## Exercise objective
All lines of the listing that contain "agent" should be shown in full.

## Data extracts
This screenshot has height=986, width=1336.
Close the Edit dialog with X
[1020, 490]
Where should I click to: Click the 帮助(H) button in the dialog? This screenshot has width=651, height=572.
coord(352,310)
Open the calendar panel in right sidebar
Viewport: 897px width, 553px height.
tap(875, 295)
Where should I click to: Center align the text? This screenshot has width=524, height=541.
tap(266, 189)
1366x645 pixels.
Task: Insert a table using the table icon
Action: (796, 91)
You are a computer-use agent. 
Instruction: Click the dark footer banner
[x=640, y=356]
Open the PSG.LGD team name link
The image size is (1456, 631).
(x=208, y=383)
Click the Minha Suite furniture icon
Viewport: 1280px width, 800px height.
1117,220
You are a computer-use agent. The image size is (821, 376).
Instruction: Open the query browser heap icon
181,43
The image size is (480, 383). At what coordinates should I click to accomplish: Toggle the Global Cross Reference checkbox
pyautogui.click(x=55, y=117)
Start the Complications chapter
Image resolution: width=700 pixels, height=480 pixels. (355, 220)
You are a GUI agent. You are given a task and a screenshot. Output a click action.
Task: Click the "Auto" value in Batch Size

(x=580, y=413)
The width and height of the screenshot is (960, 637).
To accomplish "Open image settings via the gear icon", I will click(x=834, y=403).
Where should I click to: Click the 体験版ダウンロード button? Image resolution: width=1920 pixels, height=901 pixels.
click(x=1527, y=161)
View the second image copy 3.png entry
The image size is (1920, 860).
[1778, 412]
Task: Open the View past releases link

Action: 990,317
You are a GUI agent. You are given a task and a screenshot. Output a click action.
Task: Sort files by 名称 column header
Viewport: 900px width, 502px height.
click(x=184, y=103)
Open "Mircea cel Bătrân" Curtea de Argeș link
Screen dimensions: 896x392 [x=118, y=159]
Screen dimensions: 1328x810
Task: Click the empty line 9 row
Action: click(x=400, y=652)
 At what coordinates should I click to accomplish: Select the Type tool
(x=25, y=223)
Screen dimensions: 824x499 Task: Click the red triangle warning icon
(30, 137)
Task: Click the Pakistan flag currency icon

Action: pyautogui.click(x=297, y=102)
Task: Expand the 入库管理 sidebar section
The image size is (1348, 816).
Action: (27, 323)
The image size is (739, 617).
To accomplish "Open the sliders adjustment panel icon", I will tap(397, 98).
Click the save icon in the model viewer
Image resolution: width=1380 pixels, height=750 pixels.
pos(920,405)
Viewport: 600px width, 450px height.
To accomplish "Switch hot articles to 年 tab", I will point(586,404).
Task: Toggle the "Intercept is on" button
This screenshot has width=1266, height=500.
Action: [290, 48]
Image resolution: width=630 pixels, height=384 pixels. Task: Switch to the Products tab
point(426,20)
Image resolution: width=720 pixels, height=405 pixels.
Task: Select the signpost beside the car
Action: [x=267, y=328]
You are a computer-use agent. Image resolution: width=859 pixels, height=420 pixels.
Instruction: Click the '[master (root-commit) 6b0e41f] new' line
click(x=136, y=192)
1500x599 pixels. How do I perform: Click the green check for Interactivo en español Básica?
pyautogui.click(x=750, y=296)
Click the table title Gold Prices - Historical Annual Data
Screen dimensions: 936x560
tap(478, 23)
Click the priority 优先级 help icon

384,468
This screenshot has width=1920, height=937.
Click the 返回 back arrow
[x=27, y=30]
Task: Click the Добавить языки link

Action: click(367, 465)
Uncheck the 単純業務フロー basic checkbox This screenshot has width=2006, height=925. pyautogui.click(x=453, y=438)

## Result of this exercise
You are a computer-use agent. 
You are a computer-use agent. The image size is (821, 376).
You are a GUI agent. You are given a task and a screenshot. Output a click action.
You are a GUI agent. You are given a task and a screenshot. Output a click action.
You are a computer-use agent. Image resolution: width=859 pixels, height=420 pixels.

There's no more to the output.